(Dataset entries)
===

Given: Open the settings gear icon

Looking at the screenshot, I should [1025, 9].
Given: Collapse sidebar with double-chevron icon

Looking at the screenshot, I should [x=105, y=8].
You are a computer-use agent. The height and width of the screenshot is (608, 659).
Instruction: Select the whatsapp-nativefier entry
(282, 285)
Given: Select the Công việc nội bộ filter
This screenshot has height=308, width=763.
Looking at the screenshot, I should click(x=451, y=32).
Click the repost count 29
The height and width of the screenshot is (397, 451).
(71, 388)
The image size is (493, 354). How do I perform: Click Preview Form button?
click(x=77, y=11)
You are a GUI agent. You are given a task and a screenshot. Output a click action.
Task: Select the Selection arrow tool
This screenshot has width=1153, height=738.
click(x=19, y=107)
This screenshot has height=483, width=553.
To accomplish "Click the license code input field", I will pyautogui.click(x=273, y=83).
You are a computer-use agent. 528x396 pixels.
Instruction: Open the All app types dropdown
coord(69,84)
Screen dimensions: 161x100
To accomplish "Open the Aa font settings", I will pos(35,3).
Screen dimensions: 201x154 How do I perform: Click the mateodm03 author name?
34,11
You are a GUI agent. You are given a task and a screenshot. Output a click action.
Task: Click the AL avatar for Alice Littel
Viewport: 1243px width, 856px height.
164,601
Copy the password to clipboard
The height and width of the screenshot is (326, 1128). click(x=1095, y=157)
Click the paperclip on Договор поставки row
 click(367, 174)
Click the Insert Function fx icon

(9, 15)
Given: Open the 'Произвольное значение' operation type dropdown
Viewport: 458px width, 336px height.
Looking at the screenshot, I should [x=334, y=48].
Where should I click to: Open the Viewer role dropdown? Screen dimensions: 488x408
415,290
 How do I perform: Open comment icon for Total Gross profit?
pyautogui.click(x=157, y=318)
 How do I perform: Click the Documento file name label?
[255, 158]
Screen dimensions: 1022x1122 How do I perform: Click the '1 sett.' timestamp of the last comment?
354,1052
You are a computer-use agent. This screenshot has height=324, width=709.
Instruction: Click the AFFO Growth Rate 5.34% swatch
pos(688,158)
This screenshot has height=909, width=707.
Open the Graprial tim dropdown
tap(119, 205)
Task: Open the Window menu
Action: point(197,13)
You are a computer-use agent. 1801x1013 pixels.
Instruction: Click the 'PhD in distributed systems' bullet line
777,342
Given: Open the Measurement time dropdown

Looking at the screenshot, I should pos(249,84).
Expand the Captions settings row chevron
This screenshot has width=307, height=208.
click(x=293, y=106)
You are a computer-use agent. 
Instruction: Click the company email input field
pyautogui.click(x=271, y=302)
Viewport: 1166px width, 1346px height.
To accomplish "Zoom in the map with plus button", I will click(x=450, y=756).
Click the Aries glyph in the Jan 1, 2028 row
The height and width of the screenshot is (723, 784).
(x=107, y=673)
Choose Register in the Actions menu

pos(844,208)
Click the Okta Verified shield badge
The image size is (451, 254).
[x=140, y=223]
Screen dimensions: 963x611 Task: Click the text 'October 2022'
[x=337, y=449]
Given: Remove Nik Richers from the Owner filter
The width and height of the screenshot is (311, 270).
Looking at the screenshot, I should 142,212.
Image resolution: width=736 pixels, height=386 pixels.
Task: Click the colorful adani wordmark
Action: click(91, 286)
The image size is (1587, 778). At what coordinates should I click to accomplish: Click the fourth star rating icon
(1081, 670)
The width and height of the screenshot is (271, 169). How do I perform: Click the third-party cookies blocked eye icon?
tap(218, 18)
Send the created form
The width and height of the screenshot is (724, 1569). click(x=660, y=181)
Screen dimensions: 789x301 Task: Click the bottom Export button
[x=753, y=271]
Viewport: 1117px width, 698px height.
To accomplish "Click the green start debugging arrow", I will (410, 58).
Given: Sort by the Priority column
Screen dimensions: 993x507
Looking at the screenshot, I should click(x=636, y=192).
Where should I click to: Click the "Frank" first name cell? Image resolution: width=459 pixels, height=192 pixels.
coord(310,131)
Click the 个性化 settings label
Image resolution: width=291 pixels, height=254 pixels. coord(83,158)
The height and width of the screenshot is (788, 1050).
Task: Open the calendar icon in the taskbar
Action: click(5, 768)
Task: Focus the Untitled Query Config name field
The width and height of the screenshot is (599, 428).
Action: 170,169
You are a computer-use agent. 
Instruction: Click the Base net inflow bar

===

EXERCISE OBJECTIVE - Go through the records above and copy each line exactly.

SOLUTION -
Given: Open the settings gear icon

Looking at the screenshot, I should [1025, 9].
Given: Collapse sidebar with double-chevron icon

Looking at the screenshot, I should [x=105, y=8].
You are a computer-use agent. The height and width of the screenshot is (608, 659).
Instruction: Select the whatsapp-nativefier entry
(282, 285)
Given: Select the Công việc nội bộ filter
This screenshot has height=308, width=763.
Looking at the screenshot, I should click(x=451, y=32).
Click the repost count 29
The height and width of the screenshot is (397, 451).
(71, 388)
The image size is (493, 354). How do I perform: Click Preview Form button?
click(x=77, y=11)
You are a GUI agent. You are given a task and a screenshot. Output a click action.
Task: Select the Selection arrow tool
This screenshot has width=1153, height=738.
click(x=19, y=107)
This screenshot has height=483, width=553.
To accomplish "Click the license code input field", I will pyautogui.click(x=273, y=83).
You are a computer-use agent. 528x396 pixels.
Instruction: Open the All app types dropdown
coord(69,84)
Screen dimensions: 161x100
To accomplish "Open the Aa font settings", I will pos(35,3).
Screen dimensions: 201x154 How do I perform: Click the mateodm03 author name?
34,11
You are a GUI agent. You are given a task and a screenshot. Output a click action.
Task: Click the AL avatar for Alice Littel
Viewport: 1243px width, 856px height.
164,601
Copy the password to clipboard
The height and width of the screenshot is (326, 1128). click(x=1095, y=157)
Click the paperclip on Договор поставки row
 click(367, 174)
Click the Insert Function fx icon

(9, 15)
Given: Open the 'Произвольное значение' operation type dropdown
Viewport: 458px width, 336px height.
Looking at the screenshot, I should [x=334, y=48].
Where should I click to: Open the Viewer role dropdown? Screen dimensions: 488x408
415,290
 How do I perform: Open comment icon for Total Gross profit?
pyautogui.click(x=157, y=318)
 How do I perform: Click the Documento file name label?
[255, 158]
Screen dimensions: 1022x1122 How do I perform: Click the '1 sett.' timestamp of the last comment?
354,1052
You are a computer-use agent. This screenshot has height=324, width=709.
Instruction: Click the AFFO Growth Rate 5.34% swatch
pos(688,158)
This screenshot has height=909, width=707.
Open the Graprial tim dropdown
tap(119, 205)
Task: Open the Window menu
Action: point(197,13)
You are a computer-use agent. 1801x1013 pixels.
Instruction: Click the 'PhD in distributed systems' bullet line
777,342
Given: Open the Measurement time dropdown

Looking at the screenshot, I should pos(249,84).
Expand the Captions settings row chevron
This screenshot has width=307, height=208.
click(x=293, y=106)
You are a computer-use agent. 
Instruction: Click the company email input field
pyautogui.click(x=271, y=302)
Viewport: 1166px width, 1346px height.
To accomplish "Zoom in the map with plus button", I will click(x=450, y=756).
Click the Aries glyph in the Jan 1, 2028 row
The height and width of the screenshot is (723, 784).
(x=107, y=673)
Choose Register in the Actions menu

pos(844,208)
Click the Okta Verified shield badge
The image size is (451, 254).
[x=140, y=223]
Screen dimensions: 963x611 Task: Click the text 'October 2022'
[x=337, y=449]
Given: Remove Nik Richers from the Owner filter
The width and height of the screenshot is (311, 270).
Looking at the screenshot, I should 142,212.
Image resolution: width=736 pixels, height=386 pixels.
Task: Click the colorful adani wordmark
Action: click(91, 286)
The image size is (1587, 778). At what coordinates should I click to accomplish: Click the fourth star rating icon
(1081, 670)
The width and height of the screenshot is (271, 169). How do I perform: Click the third-party cookies blocked eye icon?
tap(218, 18)
Send the created form
The width and height of the screenshot is (724, 1569). click(x=660, y=181)
Screen dimensions: 789x301 Task: Click the bottom Export button
[x=753, y=271]
Viewport: 1117px width, 698px height.
To accomplish "Click the green start debugging arrow", I will (410, 58).
Given: Sort by the Priority column
Screen dimensions: 993x507
Looking at the screenshot, I should click(x=636, y=192).
Where should I click to: Click the "Frank" first name cell? Image resolution: width=459 pixels, height=192 pixels.
coord(310,131)
Click the 个性化 settings label
Image resolution: width=291 pixels, height=254 pixels. coord(83,158)
The height and width of the screenshot is (788, 1050).
Task: Open the calendar icon in the taskbar
Action: click(5, 768)
Task: Focus the Untitled Query Config name field
The width and height of the screenshot is (599, 428).
Action: 170,169
You are a computer-use agent. 
Instruction: Click the Base net inflow bar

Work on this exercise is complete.